Le Premier ministre avait donné des signes forts dans la lutte contre la corruption et la fraude au Burkina. Les Burkinabè avaient applaudi et même soutenu enfin cet engagement. Finalement, la montagne semble avoir accouché d'une souris puisque, jusqu'à présent, aucun gros poisson n'a véritablement été présenté au bout de l'hameçon. Qu'est-ce à dire ? Que c'était juste un effet de mode ou tout simplement des déclarations de bonnes intentions ? Le même Premier ministre est revenu sur la décision de licenciement avec poursuites judiciaires prise contre l'anesthésiste Kaboré Nonguebzanga, après que le Syndicat national des travailleurs de la santé humaine et animale (Syntha) soit alléà la grève. Alors qu'il était intervenu devant les députés que le gouvernement ne reviendrait pas sur sa décision. Quelles explications le gouvernement a-t-il données, en dehors de la préservation de la paix sociale et du maintien du dialogue contenus dans le communiqué laconique qui a sanctionné l'accord entre les deux parties ? Et pourtant, les Burkinabè voudraient savoir pourquoi leur chef du gouvernement est revenu sur sa décision.

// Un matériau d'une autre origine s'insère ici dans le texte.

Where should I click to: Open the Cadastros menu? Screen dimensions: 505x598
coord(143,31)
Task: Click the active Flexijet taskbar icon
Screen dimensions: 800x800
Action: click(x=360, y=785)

Le débat est bien tendu, de même que la température sociale sur la création du Sénat. L'opposition est pratiquement en ce moment seule à jaser sur tous les toits de la question. Pendant ce temps, le gouvernement qui a introduit le projet de loi devant les députés après avoir conduit le Conseil consultatif sur les réformes politiques, ne pipe mot. Et le peuple dans la situation est encore moins informé et sensibilisé sur la question. A tel point qu'il a tendance à croire que ce qui vient du seul camp de l'opposition est parole d'évangile. Alors qu'il suffirait que les partisans du Sénat donnent aussi de la voix en expliquant le bien-fondé de leur « affaire » et les conséquences sur la vie des Burkinabè et ils leur permettraient ainsi de comprendre et de savoir.
Ce devoir de rendre compte, d'expliquer et d'informer ne doit pas se limiter seulement au sommet de l'Etat. Mais prendre en compte tous les compartiments de l'administration publique. Quand on est informé, quand on a compris, même si on n'est pas d'accord cela atténue la réaction. Blaise Compaoré peut donc poursuivre son travail.